Portland voters deserve to know whether mayoral and city council candidates have the skills, temperament, and wisdom to serve our community effectively if we elect them.

Join other Portlanders for a unique community forum in which community members will share their experiences working with city council members and use this information to identify the skills and abilities we want and need in our elected city leaders.

A wide range of community and neighborhood organizations have joined together to sponsor this forum. The forum co-sponsors will use the input from the forum to develop a list of desired skills and sample questions community organizations and individual voters can use to help them evaluate mayoral and city council candidates.

Bring your experiences and ideas, and join us on:

DATE: Thursday, January 19, 2012
TIME: 7:00 p.m. to 9:00 p.m.
PLACE: St. Philip Neri Catholic Church, Carvlin Hall
2408 SE 16th & Division
Parking available
Transit: On the #4 Bus Line

Forum co-sponsor organizations:
• Center for Intercultural Organizing
• Coalition for a Livable Future
• East Portland Neighborhood Office
• Immigrant and Refugee Community Organization
• Latino Network
• Native American Youth and Family Center
• Neighbors West-Northwest
• North Portland Neighborhood Services
• Northeast Coalition of Neighborhoods
• League of Women Voters of Portland
• Southeast Uplift Neighborhood Coalition
• Urban League of Portland

For more information:
• Mary McWilliams, president, League of Women Voters of Portland 503-228-1675, info@lwvpdx.org
• Anne Dufay, executive director, Southeast Uplift Neighborhood Coalition 503-232-0010, Ext 311; anne@southeastuplift.org

Background

Right now, Portlanders are at a real disadvantage. Much of the information they get about candidates is what the candidates tell us about themselves and their opponents. Not everyone who runs for office has the skills and ability to do a good job—especially in Portland’s unusual “commission form of government.” Voters often have little knowledge whether candidates would be effective if elected. It’s time for Portlanders to take back some control of our local election process!

Rather than a marketing and branding exercise, our elections need to be more of a good job hiring process—with voters serving as an informed hiring committee. To meaningfully evaluate candidates, voters need to know the skills and abilities that are crucial to success in the job!

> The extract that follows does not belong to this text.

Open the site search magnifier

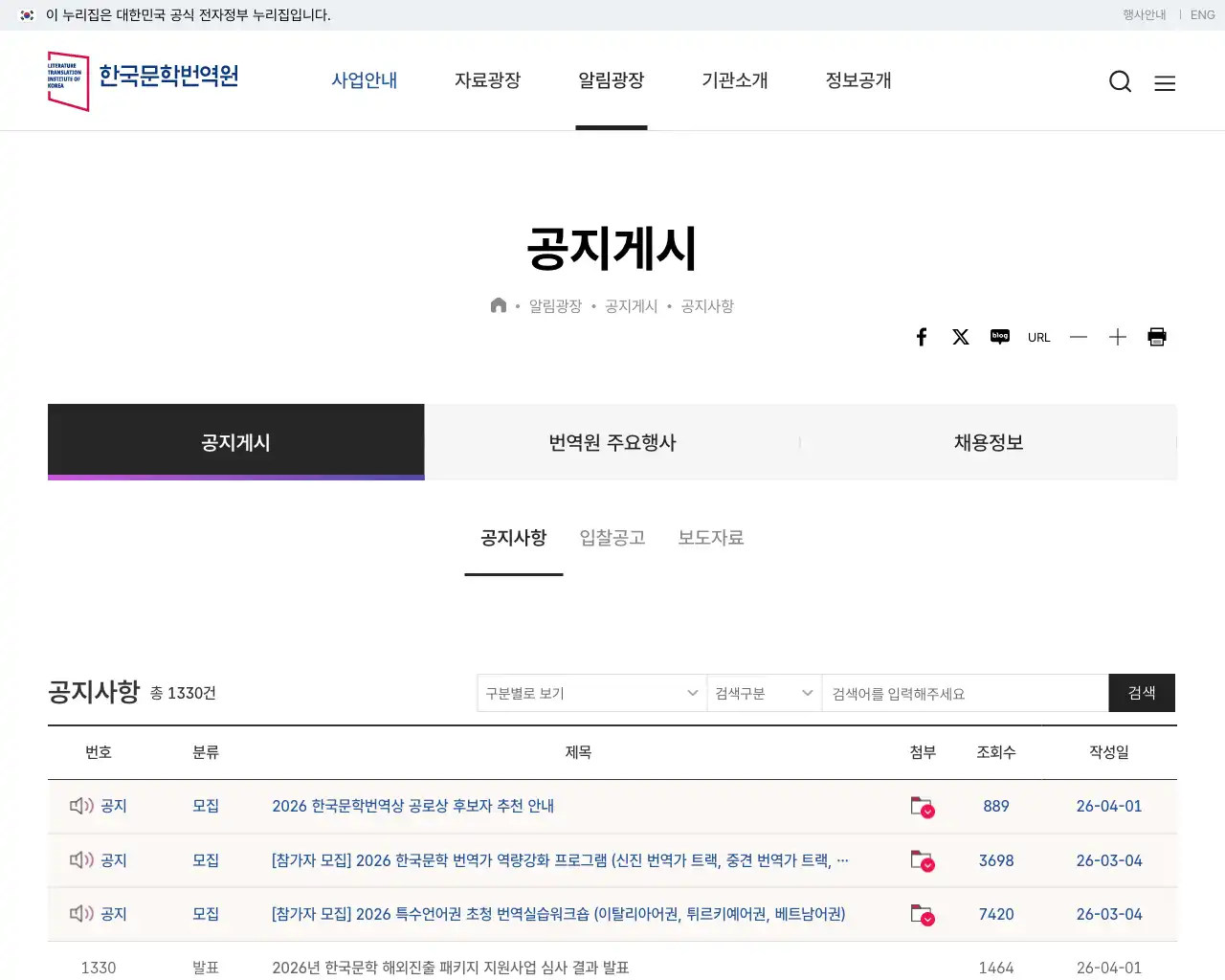(1120, 81)
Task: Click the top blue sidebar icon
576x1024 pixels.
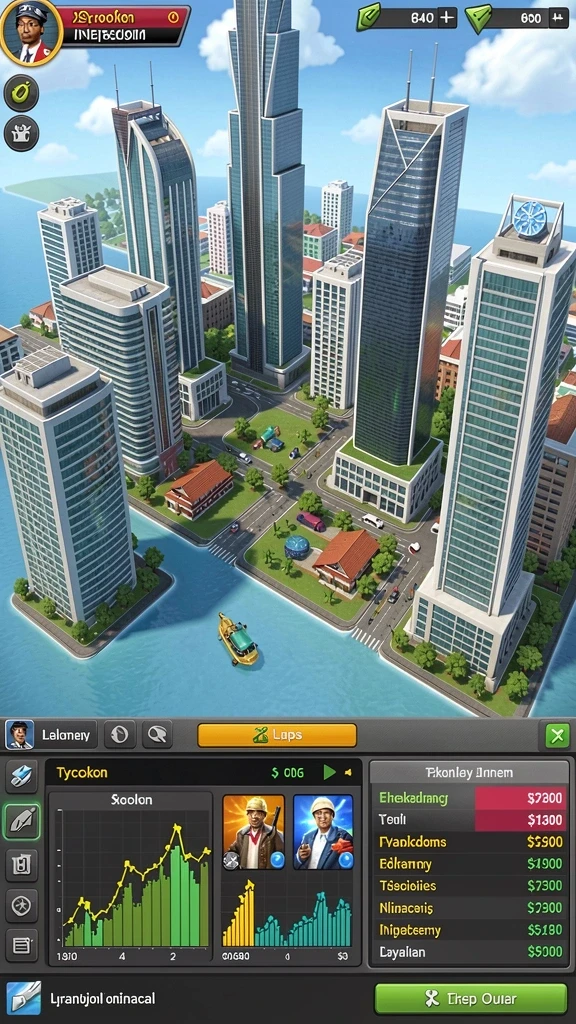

Many community members have worked with and observed different mayors and city council members over the years. We have a wealth of knowledge and experiences of what it takes for our leaders to serve the needs of our community—who’s done a good job, who hasn’t, and why.

Who Should Attend?

This forum is open to all community members. The forum particularly will be of interest to community members and activists who have experience interacting with Portland mayors and city council members. Relevant experiences include: contacting city commissioners for help solving community problems, working with city commissioners and their staff members on policy issues and projects, advocating for issues with the city council, testifying at city council hearings, etc.

Skills vs. Policy Positions

This forum will focus particularly on identifying the skills, abilities, and temperament needed to effectively serve the community as a mayor or city council member rather than discussing particular policy issues, such as police, education, transportation, environment, housing, etc.

This forum is non-partisan and is not connected with any candidate or campaign. Its goal is to give community members have a greater voice in the election process and to improve the overall quality of leadership and governance in Portland.

Examples of Skills and Abilities

Examples of the types of skills and abilities that might come up at the forum, include:

• Strong value for and skill at working in partnership with the community
• Ability to grasp and understand important policy issues.
• Cultural competency and the ability to work with diverse communities.
• Ability to hire strong staff members with good policy development and community involvement skills.
• Willingness and ability to ask tough policy questions
• Etc.

Outcome and Next Steps

The forum planning committee will collect input from the forum and produce a report that will describe important skills and abilities and offer sample questions individuals and organizations can use to explore candidates qualifications for the job.